What to produce.
Reproduce the following data line for line without changing anything, and omit the pictures from your answer.

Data
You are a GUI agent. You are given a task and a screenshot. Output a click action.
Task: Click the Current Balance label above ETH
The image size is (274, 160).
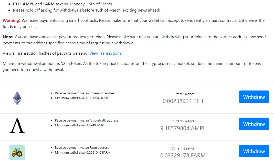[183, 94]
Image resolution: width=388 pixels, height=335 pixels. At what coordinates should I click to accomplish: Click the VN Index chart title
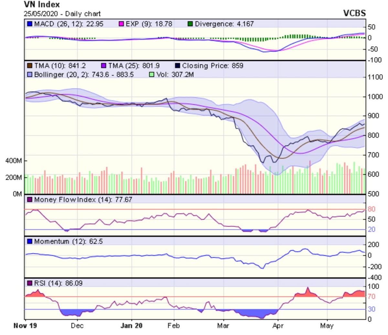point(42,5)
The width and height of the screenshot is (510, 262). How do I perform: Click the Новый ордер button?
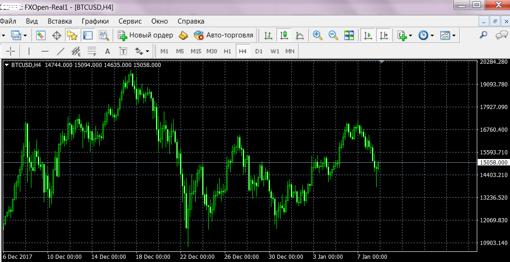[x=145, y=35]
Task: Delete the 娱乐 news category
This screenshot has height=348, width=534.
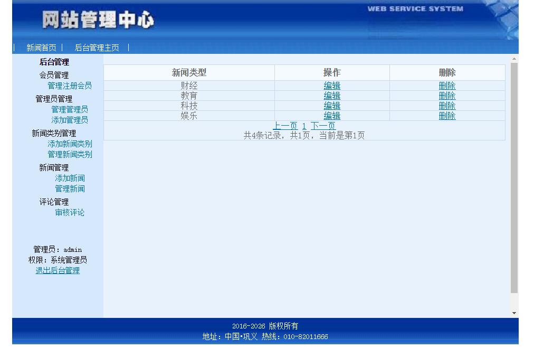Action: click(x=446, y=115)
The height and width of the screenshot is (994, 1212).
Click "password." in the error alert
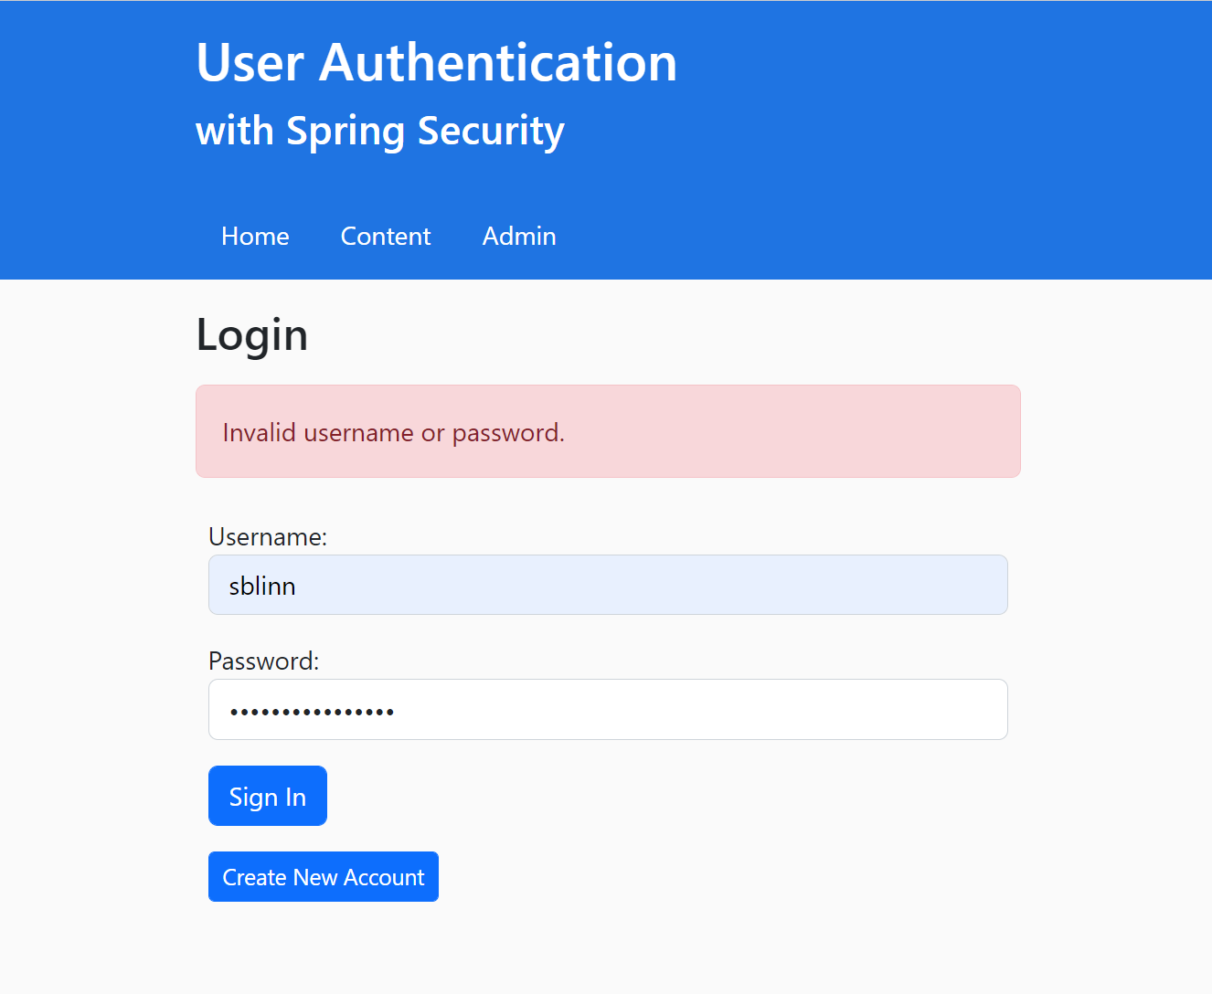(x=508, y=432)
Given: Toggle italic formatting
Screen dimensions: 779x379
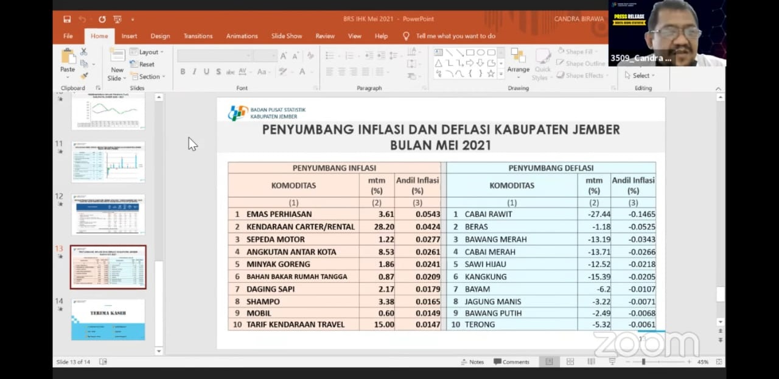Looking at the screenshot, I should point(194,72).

Exercise response.
You are a GUI agent. You are given a task and a screenshot. Output a click action.
Task: Click the Current Balance label above ETH
The image size is (274, 160).
[183, 94]
Image resolution: width=388 pixels, height=335 pixels. At what coordinates should I click to accomplish: Click the VN Index chart title
point(42,5)
The width and height of the screenshot is (510, 262). How do I perform: Click the Новый ордер button?
[x=145, y=35]
Task: Delete the 娱乐 news category
This screenshot has height=348, width=534.
Action: click(x=446, y=115)
The height and width of the screenshot is (994, 1212).
Click "password." in the error alert
(x=508, y=432)
Given: Toggle italic formatting
Screen dimensions: 779x379
Looking at the screenshot, I should point(194,72).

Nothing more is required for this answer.